Because she was still known in that neighborhood, Gelfer, then 15, realized she had to leave, and she went to an orphanage. In need of work, she went to a bakery, where she was recognized and reported to police. After about six months in jail, a tall German asked for Lida Belousova. “That’s me,” Gelfer said. He got her out of jail, gave her a purse as a gift and said, “You are free now.”
Gelfer presumes the German thought she was Russian. Not knowing where to go next, she returned to the orphanage, where she bathed, ate and soon developed a high fever that landed her in the hospital. After her release, the orphanage declined to take her back.

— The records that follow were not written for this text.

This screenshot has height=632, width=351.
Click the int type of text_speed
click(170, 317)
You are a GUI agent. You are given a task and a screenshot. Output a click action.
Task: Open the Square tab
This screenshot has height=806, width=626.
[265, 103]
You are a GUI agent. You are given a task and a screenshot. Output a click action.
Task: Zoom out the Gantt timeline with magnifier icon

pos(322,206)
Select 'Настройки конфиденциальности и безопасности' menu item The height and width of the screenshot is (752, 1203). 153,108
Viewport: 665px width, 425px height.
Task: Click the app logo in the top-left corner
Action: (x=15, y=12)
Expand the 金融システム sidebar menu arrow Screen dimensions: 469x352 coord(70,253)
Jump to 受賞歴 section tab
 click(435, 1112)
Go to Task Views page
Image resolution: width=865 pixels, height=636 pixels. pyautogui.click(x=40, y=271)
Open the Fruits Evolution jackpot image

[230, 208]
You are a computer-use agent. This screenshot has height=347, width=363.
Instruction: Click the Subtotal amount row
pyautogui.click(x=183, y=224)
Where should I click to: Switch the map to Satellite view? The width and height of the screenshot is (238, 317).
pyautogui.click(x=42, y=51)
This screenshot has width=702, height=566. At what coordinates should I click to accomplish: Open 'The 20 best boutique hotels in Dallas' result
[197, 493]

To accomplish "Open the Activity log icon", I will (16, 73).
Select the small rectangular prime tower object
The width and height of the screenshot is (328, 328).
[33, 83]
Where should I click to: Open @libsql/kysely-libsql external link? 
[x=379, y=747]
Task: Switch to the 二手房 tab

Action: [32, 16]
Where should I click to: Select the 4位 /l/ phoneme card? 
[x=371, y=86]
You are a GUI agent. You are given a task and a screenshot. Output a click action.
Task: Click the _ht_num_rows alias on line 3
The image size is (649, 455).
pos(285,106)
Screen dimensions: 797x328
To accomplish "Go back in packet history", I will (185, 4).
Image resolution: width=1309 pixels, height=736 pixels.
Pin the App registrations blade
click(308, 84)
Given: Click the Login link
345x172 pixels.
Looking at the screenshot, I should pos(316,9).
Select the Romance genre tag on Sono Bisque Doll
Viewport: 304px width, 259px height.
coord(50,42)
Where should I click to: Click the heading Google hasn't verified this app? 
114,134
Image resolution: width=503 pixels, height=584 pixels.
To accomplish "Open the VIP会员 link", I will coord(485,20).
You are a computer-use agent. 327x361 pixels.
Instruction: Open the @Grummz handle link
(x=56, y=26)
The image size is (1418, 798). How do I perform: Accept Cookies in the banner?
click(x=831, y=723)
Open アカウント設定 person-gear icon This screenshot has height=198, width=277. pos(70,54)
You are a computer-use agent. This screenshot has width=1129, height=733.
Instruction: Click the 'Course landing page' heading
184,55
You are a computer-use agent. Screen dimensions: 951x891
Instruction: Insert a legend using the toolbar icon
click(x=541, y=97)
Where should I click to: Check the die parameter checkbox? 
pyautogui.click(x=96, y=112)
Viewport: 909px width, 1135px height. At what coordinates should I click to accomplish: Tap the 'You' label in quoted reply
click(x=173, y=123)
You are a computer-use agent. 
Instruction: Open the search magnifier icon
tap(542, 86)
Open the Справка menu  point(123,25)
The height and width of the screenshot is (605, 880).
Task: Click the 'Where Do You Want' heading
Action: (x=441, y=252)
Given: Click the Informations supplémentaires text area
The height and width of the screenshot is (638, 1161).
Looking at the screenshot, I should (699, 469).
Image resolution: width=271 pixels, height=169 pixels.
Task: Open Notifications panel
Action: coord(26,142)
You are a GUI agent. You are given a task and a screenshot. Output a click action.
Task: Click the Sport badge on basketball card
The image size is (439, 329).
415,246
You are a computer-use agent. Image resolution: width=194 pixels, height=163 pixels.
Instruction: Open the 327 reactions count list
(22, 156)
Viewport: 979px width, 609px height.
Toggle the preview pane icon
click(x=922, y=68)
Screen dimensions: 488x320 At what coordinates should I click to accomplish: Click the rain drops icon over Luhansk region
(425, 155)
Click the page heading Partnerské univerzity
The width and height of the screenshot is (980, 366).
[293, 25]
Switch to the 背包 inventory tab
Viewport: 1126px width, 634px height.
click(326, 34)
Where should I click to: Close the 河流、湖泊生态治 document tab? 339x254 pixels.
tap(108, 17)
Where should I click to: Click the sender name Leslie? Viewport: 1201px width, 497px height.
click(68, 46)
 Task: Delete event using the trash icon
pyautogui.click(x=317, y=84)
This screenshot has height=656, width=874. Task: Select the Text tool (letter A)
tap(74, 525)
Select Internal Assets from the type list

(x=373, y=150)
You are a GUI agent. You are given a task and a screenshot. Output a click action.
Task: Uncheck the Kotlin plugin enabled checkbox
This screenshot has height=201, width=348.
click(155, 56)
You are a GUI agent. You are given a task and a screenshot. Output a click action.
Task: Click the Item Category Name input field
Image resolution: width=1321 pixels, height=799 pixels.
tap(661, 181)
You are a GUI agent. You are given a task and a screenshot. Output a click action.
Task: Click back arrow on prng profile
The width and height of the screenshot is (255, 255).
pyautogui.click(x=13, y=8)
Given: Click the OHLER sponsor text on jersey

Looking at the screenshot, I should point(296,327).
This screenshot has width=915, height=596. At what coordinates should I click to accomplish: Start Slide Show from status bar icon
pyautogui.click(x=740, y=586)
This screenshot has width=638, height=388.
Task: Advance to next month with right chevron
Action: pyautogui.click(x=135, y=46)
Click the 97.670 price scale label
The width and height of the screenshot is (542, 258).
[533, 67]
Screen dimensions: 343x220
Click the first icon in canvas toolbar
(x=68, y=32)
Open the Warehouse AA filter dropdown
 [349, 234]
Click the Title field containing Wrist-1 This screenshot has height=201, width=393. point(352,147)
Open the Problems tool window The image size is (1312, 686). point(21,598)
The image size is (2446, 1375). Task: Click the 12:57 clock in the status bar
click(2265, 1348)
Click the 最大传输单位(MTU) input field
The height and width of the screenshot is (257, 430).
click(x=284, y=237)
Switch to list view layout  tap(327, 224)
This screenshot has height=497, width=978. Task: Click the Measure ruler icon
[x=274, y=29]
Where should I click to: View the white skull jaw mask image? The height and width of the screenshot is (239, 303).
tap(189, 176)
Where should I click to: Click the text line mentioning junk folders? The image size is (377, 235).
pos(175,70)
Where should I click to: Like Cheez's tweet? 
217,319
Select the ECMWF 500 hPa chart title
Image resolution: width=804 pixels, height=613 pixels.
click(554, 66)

It was the summer of 1942 when she pleaded with her former neighbors to keep her, which they did, briefly. “Fenya, you should leave Mogilev,” a neighbor advised. “Go to any village. You do not look Jewish, you have a Russian birth certificate.” She went from one village to another, she says, babysitting and doing yard work just to earn money to survive, fearing her presence would eventually raise suspicions. She lived like this for a few years, until the war was over.
She presumed that her younger sister, Rezita, had been killed. But when the Nazis shot all the Jews in the Mogilev ghetto, their mother covered Rezita’s body with her own. The next night, Rezita extricated herself from the pile of dead bodies and escaped. (She and Gelfer met up several years after the war, and she also immigrated to America and lived in Silver Spring. Rezita died nearly two years ago.)
Returning to Mogilev, Gelfer found her family home in ruins, but her grandparents’ house was still standing. It was there, at a party, that she met her husband, Isaac Gelfer, strikingly handsome in his Soviet army uniform with medals from the Battle of Stalingrad. She was 19, he was 25 when they married in 1946. The couple had two children, a son and a daughter, before Isaac Gelfer died in 1959, at the age of 38. Thirty-three years later, in 1992, she immigrated to America with her daughter’s family. At first, they all shared an apartment in Silver Spring, then Gelfer moved out on her own.
Gelfer had no friends and couldn’t speak English, she says, but she took language classes and studied American history. She passed the test for citizenship and took the oath of allegiance in 1995. She now receives about $300 a month in reparations from Germany, along with Medicaid, food stamps and SSI. Twice a week she goes to Rainbow, where she socializes with other elderly Jews who are Russian speakers. But make no mistake about it: Her allegiance is to her adopted country. “America is better than Russia,” she declares.